[Extrait]
En 2012, lors de l’Euro, le présentateur télé et homme politique ouvertement gay Alessandro Cecchi Paone affirmait qu’il y avait dans l’équipe d’Italie deux gays et deux métrosexuels. Il remet ça à la veille de la Coupe du monde au Brésil.

Selon lui, parmi les 30 footballeurs préselectionnés pour la compétition, il y a des homosexuels. «Malheureusement, expliquait-il il y a quelques jours à l’édition italienne de l’International Business Times, le monde du football est un univers fortement homophobe, un lieu d’exhibition du machisme. Mais je vous assure que dans les vestiaires, l’orientation sexuelle des joueurs est connue et acceptée.»

Alessandro Cecchi Paone refuse de citer des noms au nom de la vie privée, «et ce serait de mauvais goût».

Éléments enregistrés
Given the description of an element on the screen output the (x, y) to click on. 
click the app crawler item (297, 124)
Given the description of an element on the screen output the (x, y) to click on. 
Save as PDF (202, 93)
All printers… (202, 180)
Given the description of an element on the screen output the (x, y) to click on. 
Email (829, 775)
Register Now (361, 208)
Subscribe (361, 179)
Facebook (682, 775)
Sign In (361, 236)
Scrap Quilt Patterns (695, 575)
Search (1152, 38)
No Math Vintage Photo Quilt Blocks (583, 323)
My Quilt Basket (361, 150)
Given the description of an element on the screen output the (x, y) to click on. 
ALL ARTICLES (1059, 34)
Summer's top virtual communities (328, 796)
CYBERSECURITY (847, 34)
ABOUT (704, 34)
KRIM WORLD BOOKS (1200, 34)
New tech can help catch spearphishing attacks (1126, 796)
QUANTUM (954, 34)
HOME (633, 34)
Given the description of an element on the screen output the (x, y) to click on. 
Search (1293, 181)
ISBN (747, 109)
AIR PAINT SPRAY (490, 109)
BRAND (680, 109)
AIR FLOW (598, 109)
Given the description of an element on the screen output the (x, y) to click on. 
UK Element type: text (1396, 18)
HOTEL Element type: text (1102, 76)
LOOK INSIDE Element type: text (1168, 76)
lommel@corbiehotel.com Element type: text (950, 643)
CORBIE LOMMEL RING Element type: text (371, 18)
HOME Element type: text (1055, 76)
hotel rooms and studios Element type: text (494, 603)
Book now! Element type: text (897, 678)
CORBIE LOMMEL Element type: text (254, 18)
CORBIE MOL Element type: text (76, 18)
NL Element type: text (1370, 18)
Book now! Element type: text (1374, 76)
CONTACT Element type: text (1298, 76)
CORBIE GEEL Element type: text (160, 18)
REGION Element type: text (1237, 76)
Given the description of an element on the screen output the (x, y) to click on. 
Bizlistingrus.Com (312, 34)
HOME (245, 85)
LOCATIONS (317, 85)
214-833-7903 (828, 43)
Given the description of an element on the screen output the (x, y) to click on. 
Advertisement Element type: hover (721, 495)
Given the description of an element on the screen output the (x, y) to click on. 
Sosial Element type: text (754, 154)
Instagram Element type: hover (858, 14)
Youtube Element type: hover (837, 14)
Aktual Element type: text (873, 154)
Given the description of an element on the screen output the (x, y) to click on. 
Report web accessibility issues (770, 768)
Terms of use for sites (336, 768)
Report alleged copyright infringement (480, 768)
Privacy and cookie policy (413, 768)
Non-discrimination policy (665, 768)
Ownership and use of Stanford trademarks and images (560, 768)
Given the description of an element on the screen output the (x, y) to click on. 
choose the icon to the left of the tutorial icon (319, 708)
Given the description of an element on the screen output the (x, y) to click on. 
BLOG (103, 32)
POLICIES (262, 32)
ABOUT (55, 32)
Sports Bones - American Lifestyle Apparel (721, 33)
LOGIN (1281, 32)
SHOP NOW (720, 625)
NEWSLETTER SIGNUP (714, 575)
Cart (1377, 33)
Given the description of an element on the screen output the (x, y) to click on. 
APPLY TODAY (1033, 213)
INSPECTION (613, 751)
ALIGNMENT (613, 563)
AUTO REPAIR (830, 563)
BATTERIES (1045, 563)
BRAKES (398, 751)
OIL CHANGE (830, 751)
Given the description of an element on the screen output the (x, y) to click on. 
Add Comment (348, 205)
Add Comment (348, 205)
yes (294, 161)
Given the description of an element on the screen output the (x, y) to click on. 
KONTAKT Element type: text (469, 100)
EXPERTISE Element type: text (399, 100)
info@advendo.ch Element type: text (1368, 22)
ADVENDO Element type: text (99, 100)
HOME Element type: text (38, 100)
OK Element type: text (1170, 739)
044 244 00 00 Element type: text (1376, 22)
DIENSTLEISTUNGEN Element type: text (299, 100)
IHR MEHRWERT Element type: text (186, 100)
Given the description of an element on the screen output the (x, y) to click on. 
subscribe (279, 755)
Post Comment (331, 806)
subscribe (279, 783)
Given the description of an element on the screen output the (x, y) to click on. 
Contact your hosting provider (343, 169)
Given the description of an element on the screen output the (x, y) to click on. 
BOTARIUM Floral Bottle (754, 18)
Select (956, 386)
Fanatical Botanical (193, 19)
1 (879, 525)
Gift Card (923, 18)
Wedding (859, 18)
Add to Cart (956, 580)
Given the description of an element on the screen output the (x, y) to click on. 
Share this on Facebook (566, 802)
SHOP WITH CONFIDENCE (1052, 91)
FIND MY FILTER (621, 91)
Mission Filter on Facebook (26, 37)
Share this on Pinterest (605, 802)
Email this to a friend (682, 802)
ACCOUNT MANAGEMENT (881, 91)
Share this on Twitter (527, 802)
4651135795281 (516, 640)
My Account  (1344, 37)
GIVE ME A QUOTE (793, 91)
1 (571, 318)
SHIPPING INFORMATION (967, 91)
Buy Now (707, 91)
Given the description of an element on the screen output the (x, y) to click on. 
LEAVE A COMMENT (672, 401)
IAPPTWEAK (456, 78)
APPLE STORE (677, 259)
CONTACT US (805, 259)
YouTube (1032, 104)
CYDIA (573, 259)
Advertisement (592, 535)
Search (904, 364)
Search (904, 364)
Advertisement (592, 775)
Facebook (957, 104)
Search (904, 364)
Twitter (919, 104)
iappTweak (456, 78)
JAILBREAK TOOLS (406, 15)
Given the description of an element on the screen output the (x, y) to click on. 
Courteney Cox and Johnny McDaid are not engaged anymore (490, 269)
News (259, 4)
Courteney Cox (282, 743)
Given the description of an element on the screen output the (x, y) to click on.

[Consigne A]
Condensez le paragraphe de l'extrait qui commence par « Selon lui, parmi les 30 footballeurs » en gardant ses faits essentiels.
[Consigne B]
Répondez aux questions suivantes d'après l'extrait.
(i) Lors de quelle compétition, et en quelle année, Alessandro Cecchi Paone a-t-il affirmé que l'équipe d'Italie comptait deux gays et deux métrosexuels ?
(ii) Combien de footballeurs ont été présélectionnés pour la Coupe du monde ?
(iii) Quelles raisons donne-t-il pour refuser de citer des noms ?

[Résultat A]
Selon Alessandro Cecchi Paone, il y a des homosexuels parmi les 30 footballeurs présélectionnés. Dans l'édition italienne de l'International Business Times, il a qualifié le football d'univers fortement homophobe et machiste. Il a toutefois assuré que, dans les vestiaires, l'orientation sexuelle des joueurs est connue et acceptée.

[Résultat B]
(i) Lors de l'Euro, en 2012.
(ii) 30 footballeurs.
(iii) Le respect de la vie privée, et le fait que ce serait de mauvais goût.